[Dataset entries]
....................

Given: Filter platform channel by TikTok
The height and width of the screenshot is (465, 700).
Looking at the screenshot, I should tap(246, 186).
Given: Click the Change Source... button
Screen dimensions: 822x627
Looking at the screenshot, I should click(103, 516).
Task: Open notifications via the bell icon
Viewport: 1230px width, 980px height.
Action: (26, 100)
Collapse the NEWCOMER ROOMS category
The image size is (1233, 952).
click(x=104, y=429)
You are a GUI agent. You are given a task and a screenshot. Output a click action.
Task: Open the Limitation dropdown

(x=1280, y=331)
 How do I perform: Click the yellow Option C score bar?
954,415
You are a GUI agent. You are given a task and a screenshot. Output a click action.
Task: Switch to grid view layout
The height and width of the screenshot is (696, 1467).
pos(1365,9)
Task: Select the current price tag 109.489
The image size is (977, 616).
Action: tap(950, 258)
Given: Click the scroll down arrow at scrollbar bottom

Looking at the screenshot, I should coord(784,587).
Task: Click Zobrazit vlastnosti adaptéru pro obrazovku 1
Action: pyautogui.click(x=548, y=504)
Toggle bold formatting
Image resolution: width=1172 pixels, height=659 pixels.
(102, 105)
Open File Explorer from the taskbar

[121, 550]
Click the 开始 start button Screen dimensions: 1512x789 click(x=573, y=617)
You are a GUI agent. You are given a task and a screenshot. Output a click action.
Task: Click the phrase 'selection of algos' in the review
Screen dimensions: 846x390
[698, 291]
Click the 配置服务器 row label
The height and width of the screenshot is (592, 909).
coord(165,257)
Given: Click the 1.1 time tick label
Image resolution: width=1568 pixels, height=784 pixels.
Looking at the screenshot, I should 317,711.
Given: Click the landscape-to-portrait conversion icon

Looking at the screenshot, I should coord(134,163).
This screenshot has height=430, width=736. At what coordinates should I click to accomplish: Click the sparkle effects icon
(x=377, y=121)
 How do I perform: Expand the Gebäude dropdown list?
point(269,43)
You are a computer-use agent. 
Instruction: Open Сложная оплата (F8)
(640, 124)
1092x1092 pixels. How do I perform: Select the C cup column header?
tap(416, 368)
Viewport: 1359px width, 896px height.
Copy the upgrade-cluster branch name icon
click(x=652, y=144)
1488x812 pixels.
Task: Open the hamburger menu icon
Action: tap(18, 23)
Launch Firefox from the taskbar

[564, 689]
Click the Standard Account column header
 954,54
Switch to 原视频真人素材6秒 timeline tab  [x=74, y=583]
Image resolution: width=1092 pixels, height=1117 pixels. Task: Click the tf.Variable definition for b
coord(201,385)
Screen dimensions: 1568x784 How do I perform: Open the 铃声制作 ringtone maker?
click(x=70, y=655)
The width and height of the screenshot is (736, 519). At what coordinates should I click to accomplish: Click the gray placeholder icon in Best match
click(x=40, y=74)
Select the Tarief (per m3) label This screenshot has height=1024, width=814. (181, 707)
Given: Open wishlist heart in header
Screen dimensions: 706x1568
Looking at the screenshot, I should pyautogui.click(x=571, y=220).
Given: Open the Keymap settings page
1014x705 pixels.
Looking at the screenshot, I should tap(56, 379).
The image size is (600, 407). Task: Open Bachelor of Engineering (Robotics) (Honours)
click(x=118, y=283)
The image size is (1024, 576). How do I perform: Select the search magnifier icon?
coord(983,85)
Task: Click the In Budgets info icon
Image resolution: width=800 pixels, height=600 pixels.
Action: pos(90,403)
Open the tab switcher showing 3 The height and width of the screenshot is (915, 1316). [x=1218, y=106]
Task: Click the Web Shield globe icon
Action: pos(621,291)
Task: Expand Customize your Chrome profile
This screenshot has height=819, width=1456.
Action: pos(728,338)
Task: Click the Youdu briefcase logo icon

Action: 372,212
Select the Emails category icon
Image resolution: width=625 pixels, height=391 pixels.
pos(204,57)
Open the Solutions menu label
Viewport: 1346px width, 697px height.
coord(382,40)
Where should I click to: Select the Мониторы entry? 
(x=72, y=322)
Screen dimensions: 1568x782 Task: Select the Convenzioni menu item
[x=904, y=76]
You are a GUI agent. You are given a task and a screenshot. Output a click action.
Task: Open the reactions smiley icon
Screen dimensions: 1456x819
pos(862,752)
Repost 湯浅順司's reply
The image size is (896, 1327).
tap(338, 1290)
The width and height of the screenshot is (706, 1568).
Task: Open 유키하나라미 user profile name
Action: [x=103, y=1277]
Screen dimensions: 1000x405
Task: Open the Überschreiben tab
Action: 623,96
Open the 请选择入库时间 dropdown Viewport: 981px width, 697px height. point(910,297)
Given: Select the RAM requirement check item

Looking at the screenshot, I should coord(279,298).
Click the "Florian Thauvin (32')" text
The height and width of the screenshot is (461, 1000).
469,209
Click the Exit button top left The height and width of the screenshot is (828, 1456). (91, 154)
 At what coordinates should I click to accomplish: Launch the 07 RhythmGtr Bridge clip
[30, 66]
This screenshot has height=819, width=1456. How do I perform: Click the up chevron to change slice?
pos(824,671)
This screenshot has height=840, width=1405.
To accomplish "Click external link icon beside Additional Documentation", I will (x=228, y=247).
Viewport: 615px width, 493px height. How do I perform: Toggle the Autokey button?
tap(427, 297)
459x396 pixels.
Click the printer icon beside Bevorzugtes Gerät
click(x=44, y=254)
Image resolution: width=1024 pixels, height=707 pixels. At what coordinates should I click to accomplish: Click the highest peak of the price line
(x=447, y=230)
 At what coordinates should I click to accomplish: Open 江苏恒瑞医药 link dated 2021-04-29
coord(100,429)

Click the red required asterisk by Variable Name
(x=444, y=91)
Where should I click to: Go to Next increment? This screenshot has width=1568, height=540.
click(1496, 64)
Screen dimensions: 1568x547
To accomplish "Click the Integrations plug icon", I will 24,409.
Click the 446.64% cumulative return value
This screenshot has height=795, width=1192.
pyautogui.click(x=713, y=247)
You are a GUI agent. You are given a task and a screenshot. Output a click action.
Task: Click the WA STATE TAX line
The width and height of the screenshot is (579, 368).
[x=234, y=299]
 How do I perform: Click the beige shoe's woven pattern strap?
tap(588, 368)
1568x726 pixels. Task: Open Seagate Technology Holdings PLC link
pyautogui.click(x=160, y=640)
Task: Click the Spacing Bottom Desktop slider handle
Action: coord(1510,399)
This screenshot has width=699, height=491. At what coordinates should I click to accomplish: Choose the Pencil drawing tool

....................

**GIVEN REQUEST**: Copy the entries verbatim, beginning at the line that contains "Task: Click the In Budgets info icon" and ending after the line that contains "pos(824,671)".

**ANSWER TO THIS TASK**:
Task: Click the In Budgets info icon
Image resolution: width=800 pixels, height=600 pixels.
Action: pos(90,403)
Open the tab switcher showing 3 The height and width of the screenshot is (915, 1316). [x=1218, y=106]
Task: Click the Web Shield globe icon
Action: pos(621,291)
Task: Expand Customize your Chrome profile
This screenshot has height=819, width=1456.
Action: pos(728,338)
Task: Click the Youdu briefcase logo icon

Action: 372,212
Select the Emails category icon
Image resolution: width=625 pixels, height=391 pixels.
pos(204,57)
Open the Solutions menu label
Viewport: 1346px width, 697px height.
coord(382,40)
Where should I click to: Select the Мониторы entry? 
(x=72, y=322)
Screen dimensions: 1568x782 Task: Select the Convenzioni menu item
[x=904, y=76]
You are a GUI agent. You are given a task and a screenshot. Output a click action.
Task: Open the reactions smiley icon
Screen dimensions: 1456x819
pos(862,752)
Repost 湯浅順司's reply
The image size is (896, 1327).
tap(338, 1290)
The width and height of the screenshot is (706, 1568).
Task: Open 유키하나라미 user profile name
Action: [x=103, y=1277]
Screen dimensions: 1000x405
Task: Open the Überschreiben tab
Action: 623,96
Open the 请选择入库时间 dropdown Viewport: 981px width, 697px height. point(910,297)
Given: Select the RAM requirement check item

Looking at the screenshot, I should coord(279,298).
Click the "Florian Thauvin (32')" text
The height and width of the screenshot is (461, 1000).
469,209
Click the Exit button top left The height and width of the screenshot is (828, 1456). (91, 154)
 At what coordinates should I click to accomplish: Launch the 07 RhythmGtr Bridge clip
[30, 66]
This screenshot has height=819, width=1456. How do I perform: Click the up chevron to change slice?
pos(824,671)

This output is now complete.